◆ ABOUT THIS TASK ◆
Reproduce all the entries exactly.
..........
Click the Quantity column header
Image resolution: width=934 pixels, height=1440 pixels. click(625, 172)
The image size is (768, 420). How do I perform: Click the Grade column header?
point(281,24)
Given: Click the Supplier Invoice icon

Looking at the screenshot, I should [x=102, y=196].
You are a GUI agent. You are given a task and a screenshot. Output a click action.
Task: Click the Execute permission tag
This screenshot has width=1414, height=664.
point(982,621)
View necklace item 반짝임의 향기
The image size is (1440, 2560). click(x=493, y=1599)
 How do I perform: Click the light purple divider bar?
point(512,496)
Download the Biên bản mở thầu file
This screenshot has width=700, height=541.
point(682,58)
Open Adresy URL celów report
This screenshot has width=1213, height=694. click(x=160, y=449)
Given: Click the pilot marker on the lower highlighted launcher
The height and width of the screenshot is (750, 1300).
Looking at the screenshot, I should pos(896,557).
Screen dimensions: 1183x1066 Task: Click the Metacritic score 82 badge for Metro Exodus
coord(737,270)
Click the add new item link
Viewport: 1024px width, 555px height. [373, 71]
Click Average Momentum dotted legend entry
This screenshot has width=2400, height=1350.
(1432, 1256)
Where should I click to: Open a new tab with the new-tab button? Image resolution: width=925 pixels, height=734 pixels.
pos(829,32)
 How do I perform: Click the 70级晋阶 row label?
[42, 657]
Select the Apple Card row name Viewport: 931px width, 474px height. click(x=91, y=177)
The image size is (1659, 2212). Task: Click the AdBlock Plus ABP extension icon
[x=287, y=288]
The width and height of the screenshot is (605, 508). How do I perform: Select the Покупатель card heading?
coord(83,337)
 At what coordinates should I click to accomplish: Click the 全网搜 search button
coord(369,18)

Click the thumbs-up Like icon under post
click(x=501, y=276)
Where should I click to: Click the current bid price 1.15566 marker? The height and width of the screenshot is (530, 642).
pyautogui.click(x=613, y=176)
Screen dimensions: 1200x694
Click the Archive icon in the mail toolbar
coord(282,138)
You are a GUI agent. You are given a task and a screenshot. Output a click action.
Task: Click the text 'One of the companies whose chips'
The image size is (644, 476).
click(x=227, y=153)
..........
◆ RESPONSE ◆
Click the Quantity column header
Image resolution: width=934 pixels, height=1440 pixels. click(625, 172)
The image size is (768, 420). How do I perform: Click the Grade column header?
point(281,24)
Given: Click the Supplier Invoice icon

Looking at the screenshot, I should [x=102, y=196].
You are a GUI agent. You are given a task and a screenshot. Output a click action.
Task: Click the Execute permission tag
This screenshot has width=1414, height=664.
point(982,621)
View necklace item 반짝임의 향기
The image size is (1440, 2560). click(x=493, y=1599)
 How do I perform: Click the light purple divider bar?
point(512,496)
Download the Biên bản mở thầu file
This screenshot has width=700, height=541.
point(682,58)
Open Adresy URL celów report
This screenshot has width=1213, height=694. click(x=160, y=449)
Given: Click the pilot marker on the lower highlighted launcher
The height and width of the screenshot is (750, 1300).
Looking at the screenshot, I should pos(896,557).
Screen dimensions: 1183x1066 Task: Click the Metacritic score 82 badge for Metro Exodus
coord(737,270)
Click the add new item link
Viewport: 1024px width, 555px height. [373, 71]
Click Average Momentum dotted legend entry
This screenshot has width=2400, height=1350.
(1432, 1256)
Where should I click to: Open a new tab with the new-tab button? Image resolution: width=925 pixels, height=734 pixels.
pos(829,32)
 How do I perform: Click the 70级晋阶 row label?
[42, 657]
Select the Apple Card row name Viewport: 931px width, 474px height. click(x=91, y=177)
The image size is (1659, 2212). Task: Click the AdBlock Plus ABP extension icon
[x=287, y=288]
The width and height of the screenshot is (605, 508). How do I perform: Select the Покупатель card heading?
coord(83,337)
 At what coordinates should I click to accomplish: Click the 全网搜 search button
coord(369,18)

Click the thumbs-up Like icon under post
click(x=501, y=276)
Where should I click to: Click the current bid price 1.15566 marker? The height and width of the screenshot is (530, 642).
pyautogui.click(x=613, y=176)
Screen dimensions: 1200x694
Click the Archive icon in the mail toolbar
coord(282,138)
You are a GUI agent. You are given a task and a screenshot. Output a click action.
Task: Click the text 'One of the companies whose chips'
The image size is (644, 476).
click(x=227, y=153)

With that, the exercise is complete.